Earlier this week, during Bitcoin's block reward cutting event, a digital asset manager named Charles Edwards speculated predicted it would be the harshest halving in history, indicating that miners barely making profits might have to quit due to halved earnings.
While some dismissed these concerns as mere FUD, the cryptocurrency market's unpredictable nature proved Edwards right, with analytics groups confirming a steep drop in Bitcoin’s hash rate.
Yet, this isn't necessarily a negative outcome.
Bitcoin Hash Rate Plunges 30%
On May 11th, Bitcoin went through its third reduction in block rewards as block number 630,000 was added.
Initially, following the halving, miners appeared unaffected, untouched by the severe 50% revenue drop Edwards foresaw. Data from CoinWarz, a cryptocurrency mining platform, showed that eight hours post-halving, Bitcoin's hash rate was ticking along its weekly average.
But the scenario has shifted as days passed since the halving.
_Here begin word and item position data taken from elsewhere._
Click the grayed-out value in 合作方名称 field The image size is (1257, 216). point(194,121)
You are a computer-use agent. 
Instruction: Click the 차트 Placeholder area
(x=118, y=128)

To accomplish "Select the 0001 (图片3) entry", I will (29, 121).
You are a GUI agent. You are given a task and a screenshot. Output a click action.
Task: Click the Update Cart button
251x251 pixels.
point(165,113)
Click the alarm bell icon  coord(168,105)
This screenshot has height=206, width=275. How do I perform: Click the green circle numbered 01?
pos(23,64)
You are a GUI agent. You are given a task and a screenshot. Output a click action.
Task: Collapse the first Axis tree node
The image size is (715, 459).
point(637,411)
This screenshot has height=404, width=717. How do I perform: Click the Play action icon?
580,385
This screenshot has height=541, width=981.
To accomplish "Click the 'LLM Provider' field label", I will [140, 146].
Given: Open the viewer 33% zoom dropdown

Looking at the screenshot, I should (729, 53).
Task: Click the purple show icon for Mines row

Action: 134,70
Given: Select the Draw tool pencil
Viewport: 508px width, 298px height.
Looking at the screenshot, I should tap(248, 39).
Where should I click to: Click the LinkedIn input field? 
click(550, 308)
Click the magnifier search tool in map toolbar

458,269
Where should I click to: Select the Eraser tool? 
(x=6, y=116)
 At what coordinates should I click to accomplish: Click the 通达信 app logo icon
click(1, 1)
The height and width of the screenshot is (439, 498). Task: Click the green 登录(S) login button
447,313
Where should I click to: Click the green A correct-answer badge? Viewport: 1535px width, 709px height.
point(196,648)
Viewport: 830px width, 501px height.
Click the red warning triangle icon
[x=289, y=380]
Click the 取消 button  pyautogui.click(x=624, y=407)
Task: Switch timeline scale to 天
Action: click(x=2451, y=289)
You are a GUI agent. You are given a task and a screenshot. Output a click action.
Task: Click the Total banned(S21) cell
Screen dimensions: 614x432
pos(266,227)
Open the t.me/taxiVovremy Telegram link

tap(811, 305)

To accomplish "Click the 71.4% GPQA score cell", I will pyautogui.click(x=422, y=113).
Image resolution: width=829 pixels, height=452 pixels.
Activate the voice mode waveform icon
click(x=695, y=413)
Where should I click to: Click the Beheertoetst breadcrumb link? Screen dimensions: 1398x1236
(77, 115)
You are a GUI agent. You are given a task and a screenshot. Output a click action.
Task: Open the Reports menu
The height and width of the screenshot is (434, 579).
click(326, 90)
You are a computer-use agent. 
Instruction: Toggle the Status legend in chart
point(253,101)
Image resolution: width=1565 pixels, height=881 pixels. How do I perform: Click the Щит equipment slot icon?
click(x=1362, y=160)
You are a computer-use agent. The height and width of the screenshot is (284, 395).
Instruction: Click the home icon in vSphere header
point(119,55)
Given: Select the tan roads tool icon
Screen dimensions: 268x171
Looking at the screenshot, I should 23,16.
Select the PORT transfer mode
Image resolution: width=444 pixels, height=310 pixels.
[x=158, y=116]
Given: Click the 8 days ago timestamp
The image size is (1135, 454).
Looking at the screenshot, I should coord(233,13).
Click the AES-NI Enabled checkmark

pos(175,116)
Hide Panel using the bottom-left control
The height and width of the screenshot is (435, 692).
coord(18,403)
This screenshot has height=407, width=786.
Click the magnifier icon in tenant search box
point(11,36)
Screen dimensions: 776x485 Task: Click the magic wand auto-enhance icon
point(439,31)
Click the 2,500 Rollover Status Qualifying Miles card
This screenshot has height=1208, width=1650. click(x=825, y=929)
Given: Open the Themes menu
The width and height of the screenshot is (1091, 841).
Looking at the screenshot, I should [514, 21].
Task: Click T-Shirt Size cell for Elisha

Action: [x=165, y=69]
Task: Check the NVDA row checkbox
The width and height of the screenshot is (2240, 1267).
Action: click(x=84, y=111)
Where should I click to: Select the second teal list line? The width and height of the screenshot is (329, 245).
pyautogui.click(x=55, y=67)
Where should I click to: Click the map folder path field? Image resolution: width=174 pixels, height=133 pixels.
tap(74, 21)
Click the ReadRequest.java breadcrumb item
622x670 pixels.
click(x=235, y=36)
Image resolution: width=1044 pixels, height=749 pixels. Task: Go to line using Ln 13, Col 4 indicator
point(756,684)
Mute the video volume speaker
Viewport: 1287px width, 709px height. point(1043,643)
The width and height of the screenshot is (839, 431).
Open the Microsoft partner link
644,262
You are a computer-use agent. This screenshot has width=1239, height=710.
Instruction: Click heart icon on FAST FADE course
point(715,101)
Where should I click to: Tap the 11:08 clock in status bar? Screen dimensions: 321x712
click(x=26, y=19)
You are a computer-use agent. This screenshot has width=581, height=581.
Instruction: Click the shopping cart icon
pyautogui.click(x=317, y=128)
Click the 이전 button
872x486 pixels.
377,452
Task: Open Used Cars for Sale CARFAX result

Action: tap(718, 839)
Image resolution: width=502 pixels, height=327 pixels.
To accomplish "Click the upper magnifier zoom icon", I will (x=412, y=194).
As per data on May 14th from blockchain analytics firm Coin Metrics, the halving began revealing considerable effects on the Bitcoin ecosystem.
The hash rate, essentially the computational power driving transactions, has plummeted by 30%, slowing the network by roughly 25%, all while transaction queues grew and fees rose due to processing delays.
Within 48 hours post-halving, significant outcomes have been observed on #Bitcoin
As inefficient miners exit due to the 30% hash rate drop, efficient ones are expected to take over after some initial turbulence. pic.twitter.com/X7Vk7Hz0zb
— CoinMetrics.io (@coinmetrics) May 14, 2020
While miners attempt to maximize profits amidst hash rate fluctuations, an immediate rise doesn't seem likely this time.
The hash rate decline aligns with insights from Matt D’Souza, a hedge fund manager and CEO of Blockware Mining.
D’Souza noted that if Bitcoin hovered around $8,000 to $9,000, over a third of miners would operate at a loss, increasing the risk of drastic exits as they might cease operations and liquidate their Bitcoin.
A downturn in hash rate isn't inherently negative
Though the term 'capitulation' has historically unnerved Bitcoin holders, especially after 2018's crash, it might not be detrimental now.
The halving still plays into Bitcoin's potential for growth.
While the halving might squeeze miner profits, experts remain optimistic about Bitcoin's long-term bullish potential.
In a comment made on aa session themed around Bitcoin halving was moderated by ex-J.P. Morgan executive Tone Vays, with Gemini founders Tyler and Cameron Winklevoss noting that the halving sets the stage for Bitcoin's next exponential surge in size.
We’re poised for another vast leap ahead — possibly establishing $20,000 as a baseline for Bitcoin, potentially reaching $100,000. With each halving, cryptocurrency expands beyond our imagination.